Goal of the exercise:
Arrange the records as a numbered list, skipping any blank lines, starting at the line containing "The image size is (621, 376)." and ending at the final line of the records. Leave the pictures out of the answer.
— Begin Records provided —
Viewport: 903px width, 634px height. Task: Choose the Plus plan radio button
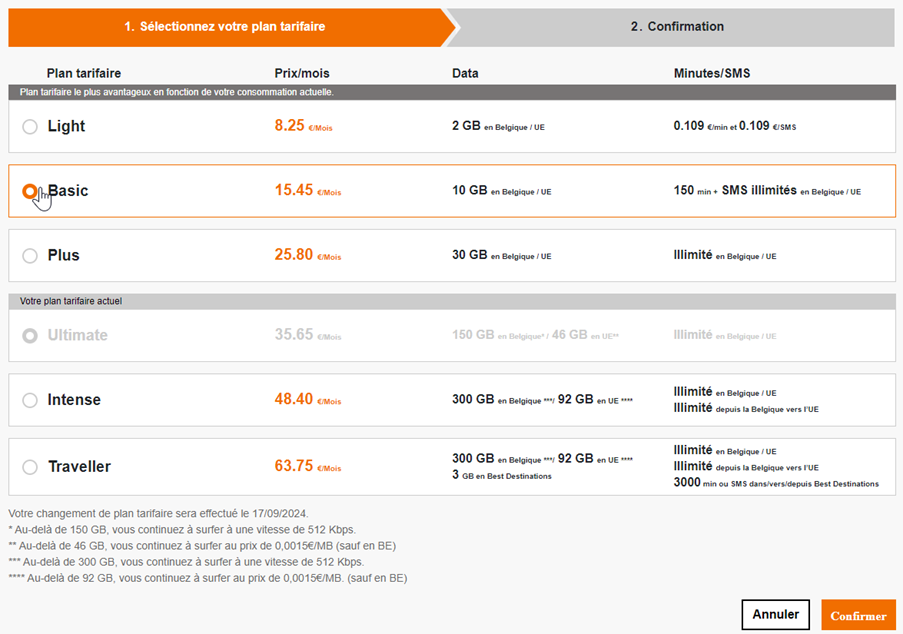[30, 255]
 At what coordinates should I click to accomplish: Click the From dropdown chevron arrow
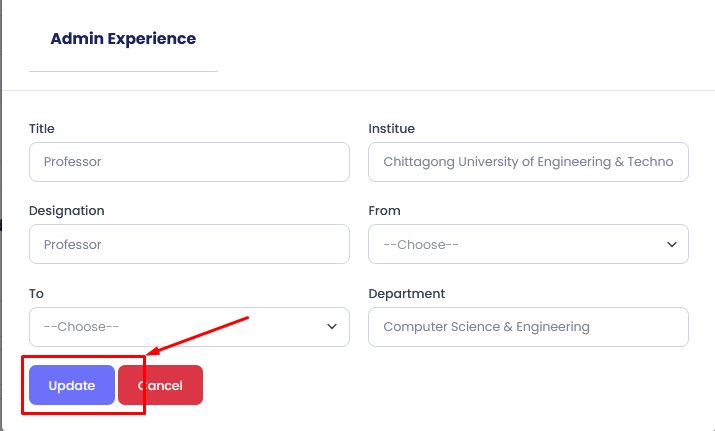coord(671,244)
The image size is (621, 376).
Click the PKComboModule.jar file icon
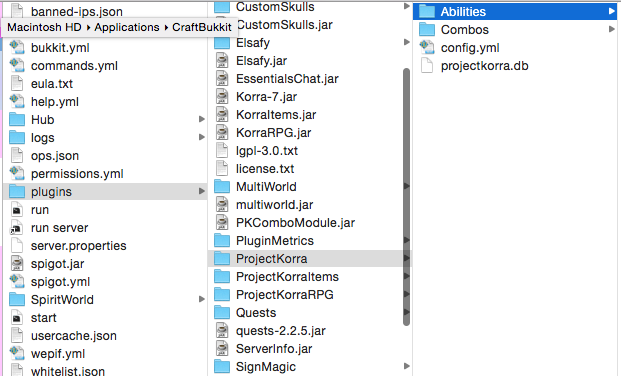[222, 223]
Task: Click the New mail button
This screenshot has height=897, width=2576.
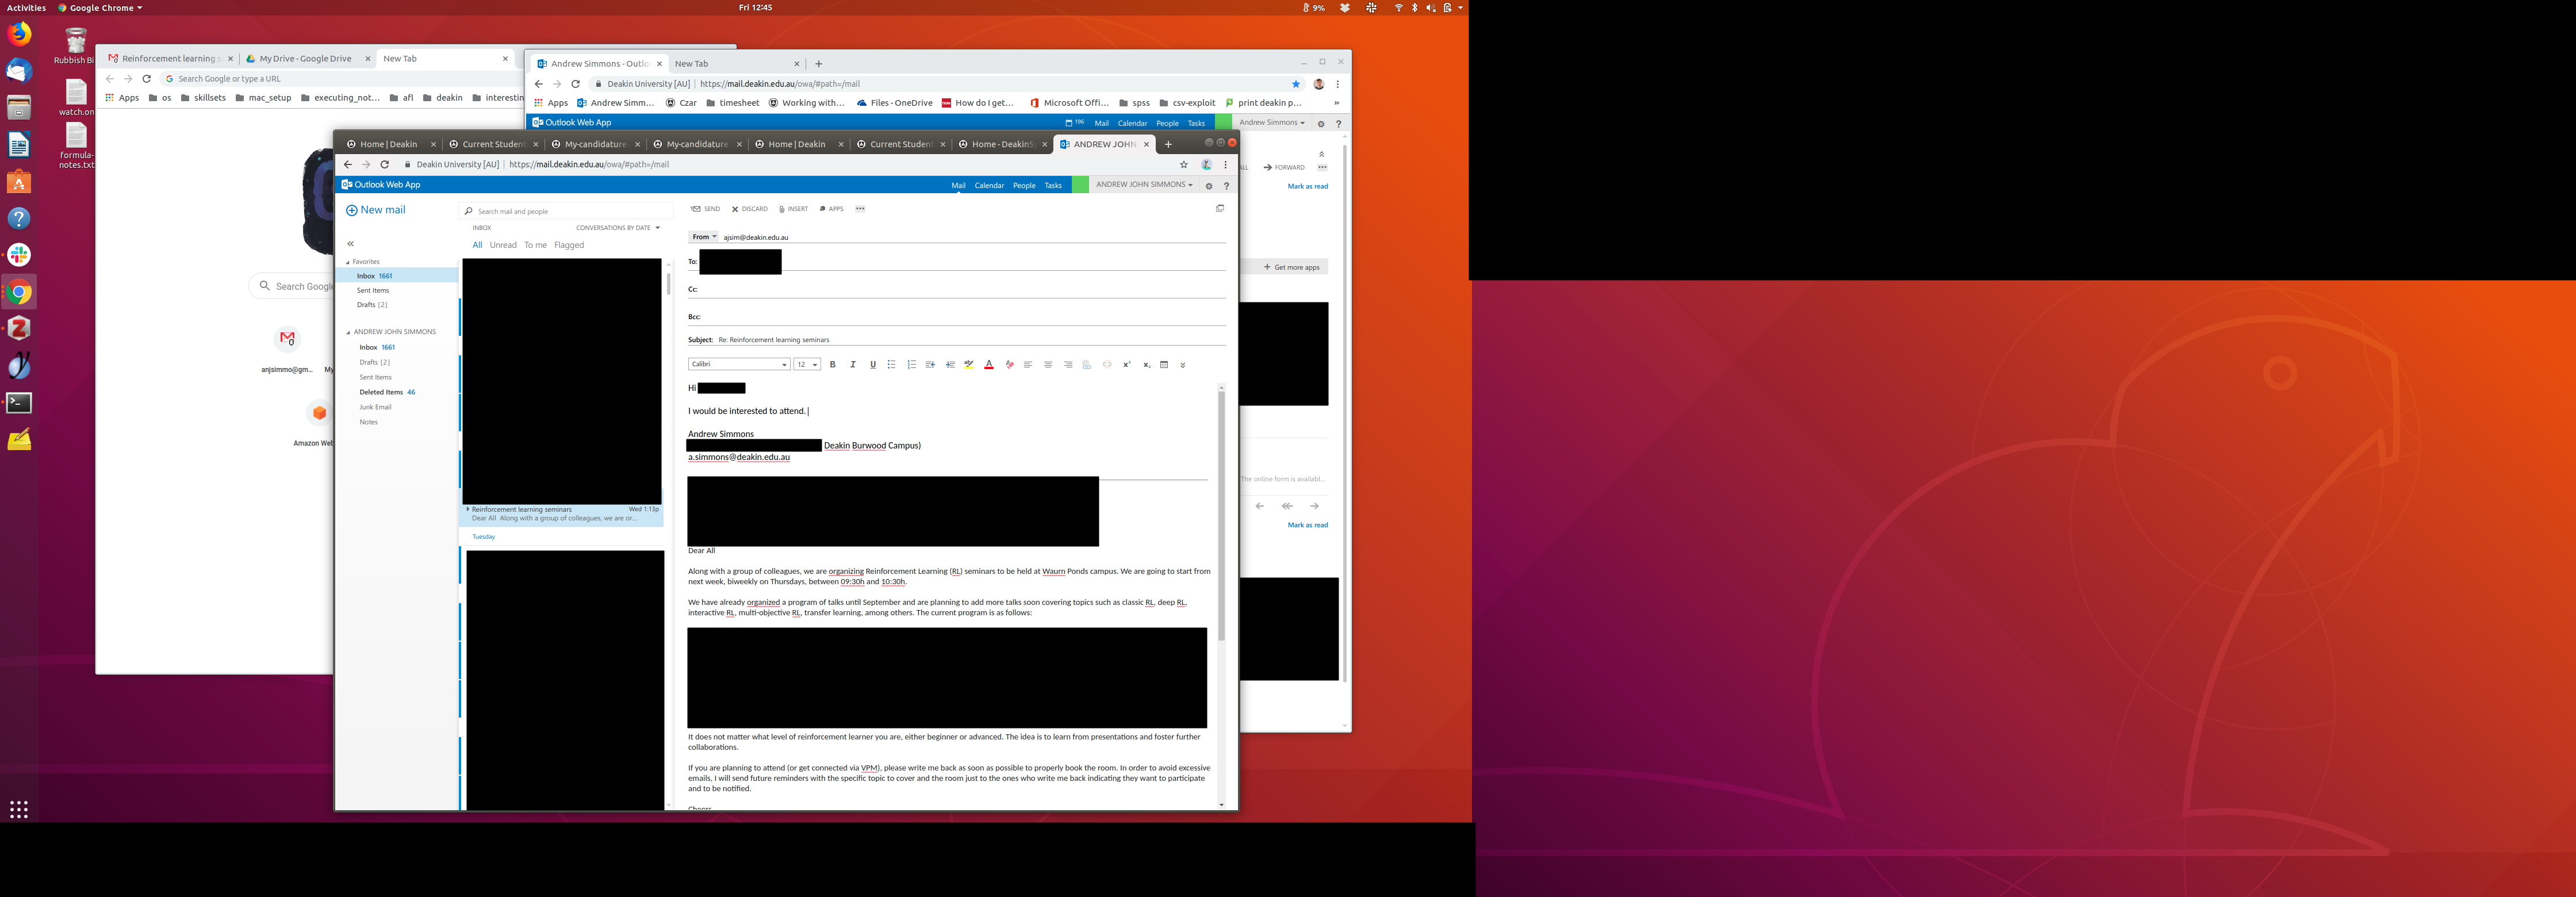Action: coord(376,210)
— End Records provided —
Solved exercise:
1. The image size is (621, 376).
2. Click the PKComboModule.jar file icon
3. [222, 223]
4. Task: Click the New mail button
5. This screenshot has height=897, width=2576.
6. Action: coord(376,210)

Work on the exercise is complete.